Luxury has outperformed the broader market

As economies have become more consumer-driven, discretionary spending and, specifically, spending on luxury goods as a sub-set of that, has grown to represent a greater proportion of global GDP. Over the last decade, the S&P Global Luxury Index has outperformed the MSCI World Index by approximately 3% on an annualized basis, demonstrating strong resilience over various cycles.

At the centre of this structural growth in luxury spending has been the evolution of the wealthy classes in China and other emerging Asian economies. This growing influence has been no less evident than over the last year with a number of luxury brands recording bumper sales in mainland China despite the COVID-19 pandemic.

A report by Bain & Company estimated that the luxury goods market in mainland China will have achieved 48% growth in 2020, doubling China’s share of the global luxury market. Chinese spending on luxury goods as a proportion of global luxury expenditure is forecast to increase by over 20% between 2020-2025, putting it on course to become the biggest market by 2025.

Source: Amundi.

Coronavirus a catalyst for online sales

The COVD-19 pandemic has acted as a catalyst for significant change in the luxury goods industry. Online sales increased sharply in 2020, doubling its share of global luxury sales to 23% from 12% in 2019, becoming the fastest-growing distribution channel. Online is expected to become the leading channel for luxury purchases by 2025, representing a complete transformation of the distribution landscape. The rise of e-commerce presents a strategic opportunity for large luxury brands to reach new regions and markets as well as protecting profit margins as bricks and mortar are replaced by digital platforms supporting direct cross-border sales.

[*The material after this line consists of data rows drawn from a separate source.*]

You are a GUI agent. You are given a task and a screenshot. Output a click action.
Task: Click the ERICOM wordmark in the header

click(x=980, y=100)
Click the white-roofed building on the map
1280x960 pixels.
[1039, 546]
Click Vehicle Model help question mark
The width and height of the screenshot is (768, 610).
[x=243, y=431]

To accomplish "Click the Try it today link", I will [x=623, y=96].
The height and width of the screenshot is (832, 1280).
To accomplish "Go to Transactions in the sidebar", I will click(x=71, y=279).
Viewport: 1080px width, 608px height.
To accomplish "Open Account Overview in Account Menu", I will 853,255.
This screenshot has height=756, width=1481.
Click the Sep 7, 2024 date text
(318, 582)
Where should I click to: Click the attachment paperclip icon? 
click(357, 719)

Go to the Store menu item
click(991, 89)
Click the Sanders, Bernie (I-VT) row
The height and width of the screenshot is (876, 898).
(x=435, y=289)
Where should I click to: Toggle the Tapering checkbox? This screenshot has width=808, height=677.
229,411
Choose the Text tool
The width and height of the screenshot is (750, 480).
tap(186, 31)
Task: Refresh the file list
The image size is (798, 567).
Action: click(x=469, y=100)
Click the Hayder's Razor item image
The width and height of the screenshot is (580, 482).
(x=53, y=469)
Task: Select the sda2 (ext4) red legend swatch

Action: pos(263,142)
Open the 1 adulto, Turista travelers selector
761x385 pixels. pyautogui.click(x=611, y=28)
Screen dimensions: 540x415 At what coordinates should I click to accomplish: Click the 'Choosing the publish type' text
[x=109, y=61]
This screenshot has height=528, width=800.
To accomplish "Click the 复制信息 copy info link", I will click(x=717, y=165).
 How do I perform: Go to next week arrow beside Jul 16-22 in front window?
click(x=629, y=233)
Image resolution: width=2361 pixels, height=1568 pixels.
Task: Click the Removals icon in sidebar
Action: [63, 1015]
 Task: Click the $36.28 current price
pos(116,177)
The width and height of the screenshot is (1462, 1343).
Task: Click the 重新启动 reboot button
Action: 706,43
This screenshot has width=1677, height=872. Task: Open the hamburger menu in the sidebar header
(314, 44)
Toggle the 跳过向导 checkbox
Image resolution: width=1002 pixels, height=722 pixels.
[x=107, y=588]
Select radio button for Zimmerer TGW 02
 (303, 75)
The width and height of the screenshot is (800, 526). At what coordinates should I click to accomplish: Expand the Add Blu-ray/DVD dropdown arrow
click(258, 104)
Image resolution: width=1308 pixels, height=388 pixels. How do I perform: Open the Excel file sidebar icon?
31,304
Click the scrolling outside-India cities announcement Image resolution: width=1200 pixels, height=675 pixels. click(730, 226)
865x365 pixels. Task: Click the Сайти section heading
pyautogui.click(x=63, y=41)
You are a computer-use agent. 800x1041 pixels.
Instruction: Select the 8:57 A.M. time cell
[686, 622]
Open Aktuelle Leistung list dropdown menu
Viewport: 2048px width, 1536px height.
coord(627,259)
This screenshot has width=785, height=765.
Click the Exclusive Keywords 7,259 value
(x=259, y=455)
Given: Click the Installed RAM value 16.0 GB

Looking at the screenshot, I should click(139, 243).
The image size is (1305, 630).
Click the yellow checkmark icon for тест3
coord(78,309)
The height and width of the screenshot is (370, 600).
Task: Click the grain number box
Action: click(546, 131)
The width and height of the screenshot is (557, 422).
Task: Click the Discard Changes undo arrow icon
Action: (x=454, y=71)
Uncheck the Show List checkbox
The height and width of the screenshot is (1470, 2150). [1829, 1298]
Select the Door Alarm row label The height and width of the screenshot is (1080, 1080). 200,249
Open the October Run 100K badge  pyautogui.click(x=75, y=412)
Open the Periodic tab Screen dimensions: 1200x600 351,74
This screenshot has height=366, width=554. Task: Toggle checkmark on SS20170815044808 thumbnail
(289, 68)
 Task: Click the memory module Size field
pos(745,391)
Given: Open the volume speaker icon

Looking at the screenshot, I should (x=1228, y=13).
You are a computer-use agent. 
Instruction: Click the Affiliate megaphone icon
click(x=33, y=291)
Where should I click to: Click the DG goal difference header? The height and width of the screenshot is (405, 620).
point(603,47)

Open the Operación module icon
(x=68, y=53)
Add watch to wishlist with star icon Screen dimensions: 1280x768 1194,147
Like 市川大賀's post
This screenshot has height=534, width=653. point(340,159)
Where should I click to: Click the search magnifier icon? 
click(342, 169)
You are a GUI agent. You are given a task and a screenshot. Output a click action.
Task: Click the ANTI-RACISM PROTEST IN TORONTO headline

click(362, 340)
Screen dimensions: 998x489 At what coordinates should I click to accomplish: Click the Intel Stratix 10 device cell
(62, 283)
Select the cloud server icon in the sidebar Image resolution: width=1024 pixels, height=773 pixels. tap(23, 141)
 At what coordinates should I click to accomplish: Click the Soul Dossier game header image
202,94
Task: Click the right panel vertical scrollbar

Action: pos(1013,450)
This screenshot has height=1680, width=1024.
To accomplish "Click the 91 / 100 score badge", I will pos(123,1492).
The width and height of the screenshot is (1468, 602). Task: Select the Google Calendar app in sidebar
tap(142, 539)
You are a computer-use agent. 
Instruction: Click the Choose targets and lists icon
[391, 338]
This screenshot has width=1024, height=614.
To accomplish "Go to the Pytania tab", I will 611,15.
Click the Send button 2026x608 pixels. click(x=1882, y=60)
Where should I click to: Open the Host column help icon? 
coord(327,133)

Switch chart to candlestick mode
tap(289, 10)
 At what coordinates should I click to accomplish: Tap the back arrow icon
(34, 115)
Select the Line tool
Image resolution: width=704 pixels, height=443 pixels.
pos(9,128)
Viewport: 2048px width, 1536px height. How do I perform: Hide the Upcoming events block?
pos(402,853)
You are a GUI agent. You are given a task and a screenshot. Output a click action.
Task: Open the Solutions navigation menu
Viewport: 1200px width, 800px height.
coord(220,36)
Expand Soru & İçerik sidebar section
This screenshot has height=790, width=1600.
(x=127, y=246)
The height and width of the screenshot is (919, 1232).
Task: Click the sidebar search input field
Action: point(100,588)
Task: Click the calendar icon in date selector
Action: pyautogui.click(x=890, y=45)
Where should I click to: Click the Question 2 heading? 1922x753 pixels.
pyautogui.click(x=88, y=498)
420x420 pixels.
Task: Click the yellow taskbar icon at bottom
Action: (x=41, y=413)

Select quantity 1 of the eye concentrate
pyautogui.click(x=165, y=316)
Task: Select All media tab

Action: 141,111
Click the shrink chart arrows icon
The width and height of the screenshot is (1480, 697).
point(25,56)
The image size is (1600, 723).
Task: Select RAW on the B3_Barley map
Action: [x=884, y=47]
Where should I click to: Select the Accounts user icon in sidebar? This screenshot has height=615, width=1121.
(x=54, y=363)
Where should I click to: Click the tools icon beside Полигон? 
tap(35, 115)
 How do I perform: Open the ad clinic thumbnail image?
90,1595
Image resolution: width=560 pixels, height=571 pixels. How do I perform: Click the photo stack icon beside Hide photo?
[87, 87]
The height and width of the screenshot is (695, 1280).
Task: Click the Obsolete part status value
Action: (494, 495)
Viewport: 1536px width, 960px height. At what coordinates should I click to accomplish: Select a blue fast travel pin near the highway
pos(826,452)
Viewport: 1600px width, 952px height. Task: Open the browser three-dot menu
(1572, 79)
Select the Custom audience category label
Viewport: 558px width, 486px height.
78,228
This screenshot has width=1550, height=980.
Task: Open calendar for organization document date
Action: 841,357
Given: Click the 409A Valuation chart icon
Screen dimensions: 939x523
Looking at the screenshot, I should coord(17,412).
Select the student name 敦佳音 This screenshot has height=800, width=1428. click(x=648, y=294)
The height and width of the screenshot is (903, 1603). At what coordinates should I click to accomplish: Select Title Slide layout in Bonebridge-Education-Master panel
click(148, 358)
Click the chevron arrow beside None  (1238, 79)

The rise of the Millennial and Gen Z shopper

The effect of 2020 has also strongly accelerated the growth of Millennials and Gen Z with these younger generations expected to drive 180% of the growth in the luxury goods market from 2019 to 2025, representing over two-thirds of global purchases. The shift towards online distribution channels will provide greater access to these tech-savvy younger shoppers who will define future market trends – whether around issues of sustainability and the environment or diversity and inclusion. This early onset of wealth shift to younger generations with even stronger demand for luxury goods than previous generations is just another positive driver of structural growth across the industry.

Constructing an index for a winner-takes-all market

Market cyclicality has favoured the largest luxury brands, particularly those that have created diversified portfolios of underlying luxury brands appealing to both high-end and mass-market consumers. For example, the top 20% of fashion brands accounted for 177% of the industry’s profitability in 2018, reiterating the winner-takes-all nature of the luxury goods market. As well as strong brand power, scale provides a basis to extend horizontally into new luxury categories which will continue to drive M&A activity across the industry as evidenced by LVMH’s recent acquisition of Tiffany & Co. The S&P Global Luxury Index attempts to capture the major companies best positioned to capitalize on the structural long-term growth across the global luxury industry.

The index is composed of 80 of the largest publicly traded companies engaged in the production or distribution of luxury goods or the provision of luxury services that meet specific investability requirements. Index constituents are weighted by float-adjusted market capitalization multiplied by a luxury exposure score, subject to single stock weight caps. This results in a diversified and investable basket of companies that provides strong exposure to the global luxury theme.

Affordable luxury

Fortunately, investing in luxury doesn’t have to come at a premium. Investors looking for a flexible, cost-effective way to access this long-term investment opportunity may wish to consider ETFs. The Amundi S&P Global Luxury UCITS ETF offers low-cost exposure to the basket of stocks that comprise the S&P Global luxury index in a single transaction.

(The views expressed here are those of the authors and do not necessarily reflect those of ETF Strategy.)